### Consigna
Reproduce sin ningún cambio el pasaje del texto sobre el Día Internacional del Trabajador, que figura más abajo, empezando en "Por lo visto, no" y terminando en "nunca acabar?".

MAYO, UN FARO EN EL MUNDO
DÍA INTERNACIONAL DEL TRABAJADOR
Por Anaclara Deluca
anaclaradeluca1985@gmail.com
El 1° de mayo es el lugar del almanaque que el
movimiento mundial de los trabajadores fijó para conmemorar y a la vez
resignificar su lucha. Su memoria y recordatorio intenta salvar del olvido los
acontecimientos ocurridos en mayo de 1886 en la ciudad de Chicago, EEUU, donde
una serie de protestas por el reclamo de la jornada de 8 horas de trabajo, en
la que fueron heridas y asesinadas decenas de personas, culminó con el
encarcelamiento de ocho manifestantes y la condena a muerte de cinco de ellos,
que pasaron a ser conocidos como los “Mártires de Chicago”.
Por lo visto, no fue
gratis para el movimiento obrero mundial sortear los primeros obstáculos de su
existencia: represión y muerte fueron las respuestas preferidas de los
gobiernos hacia aquellos que pedían condiciones de vida dignas dentro y fuera
de sus lugares de trabajo. No fue gratis ni lo sigue siendo para el movimiento
obrero actual que enfrenta otra vez, grandes desafíos. La Ley antiterrorista apoyada
por el gobierno nacional, recientemente sancionada en nuestro país; la muerte
de Carlos Fuentealba, un trabajador de la educación asesinado mientras reclamaba
salario en el año 2007; son la expresión de un Estado gendarme que golpea el
derecho a la protesta y que busca quebrar los tobillos de los que quieren
caminar hacia un mundo mejor y de igualdad social. ¿Será esta una historia de
nunca acabar?

### Registros
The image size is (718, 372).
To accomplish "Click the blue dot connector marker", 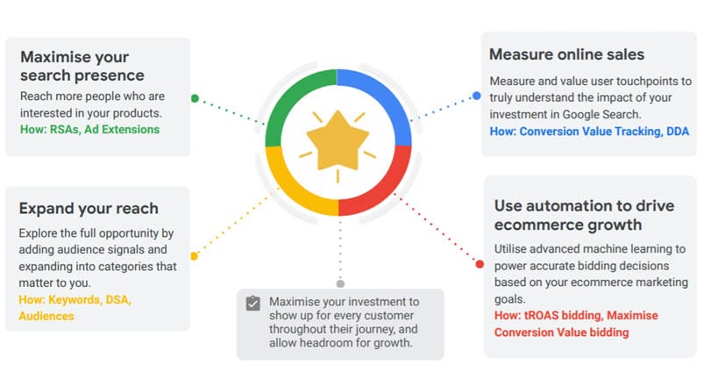I will click(x=476, y=96).
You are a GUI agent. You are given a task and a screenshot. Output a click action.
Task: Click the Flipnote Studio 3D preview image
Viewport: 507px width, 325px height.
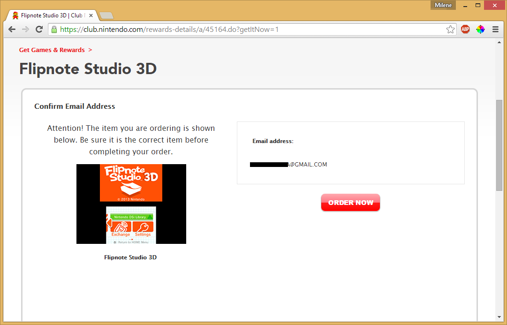click(x=131, y=204)
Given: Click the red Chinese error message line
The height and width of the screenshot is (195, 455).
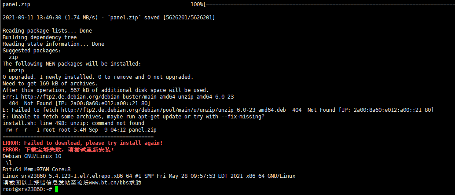Looking at the screenshot, I should point(59,150).
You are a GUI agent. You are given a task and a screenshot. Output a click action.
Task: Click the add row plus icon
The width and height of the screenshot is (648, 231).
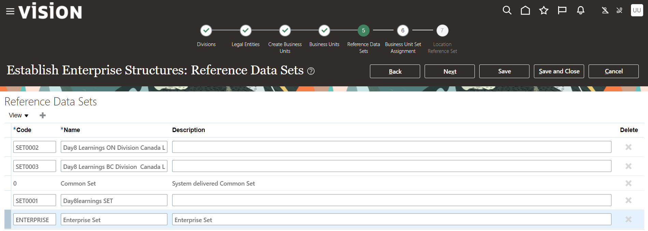pyautogui.click(x=43, y=115)
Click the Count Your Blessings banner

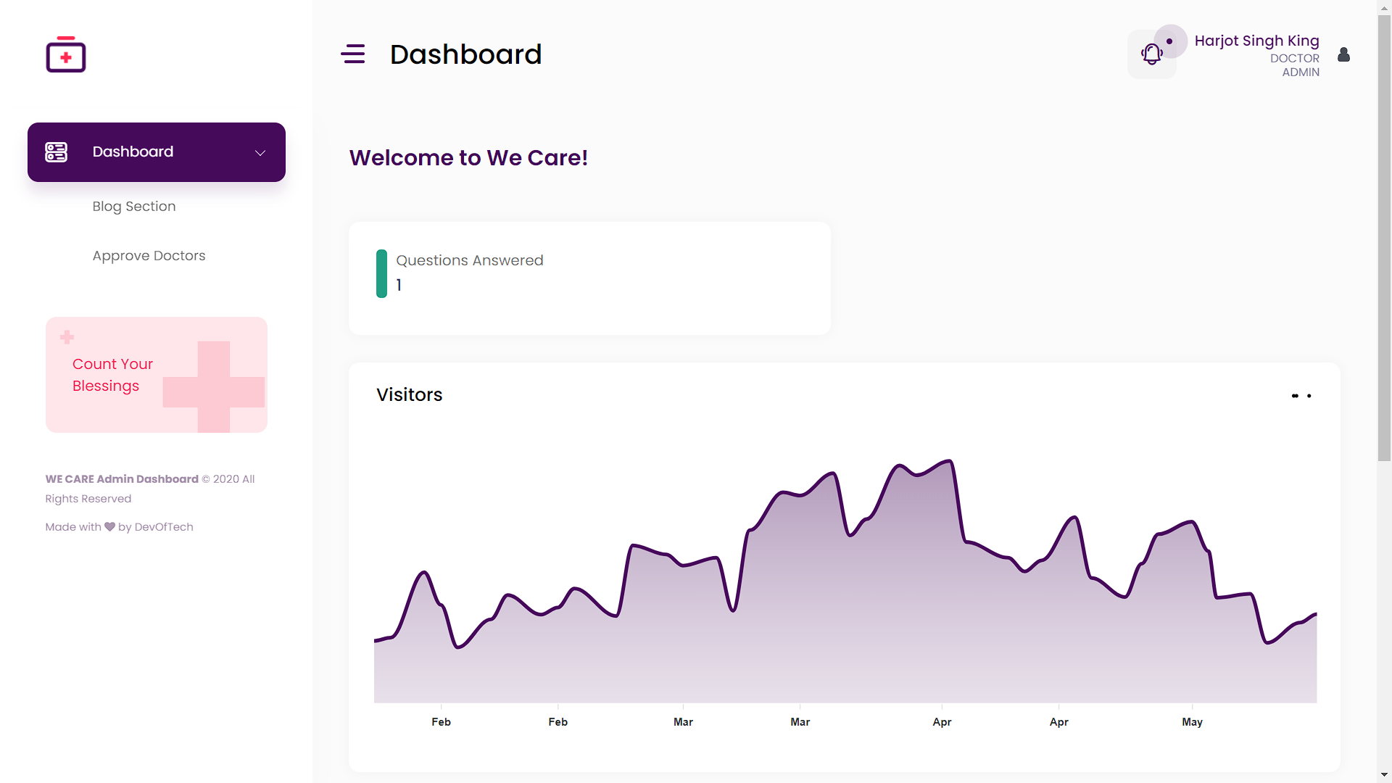[156, 375]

### Resultado
Por lo visto, no fue
gratis para el movimiento obrero mundial sortear los primeros obstáculos de su
existencia: represión y muerte fueron las respuestas preferidas de los
gobiernos hacia aquellos que pedían condiciones de vida dignas dentro y fuera
de sus lugares de trabajo. No fue gratis ni lo sigue siendo para el movimiento
obrero actual que enfrenta otra vez, grandes desafíos. La Ley antiterrorista apoyada
por el gobierno nacional, recientemente sancionada en nuestro país; la muerte
de Carlos Fuentealba, un trabajador de la educación asesinado mientras reclamaba
salario en el año 2007; son la expresión de un Estado gendarme que golpea el
derecho a la protesta y que busca quebrar los tobillos de los que quieren
caminar hacia un mundo mejor y de igualdad social. ¿Será esta una historia de
nunca acabar?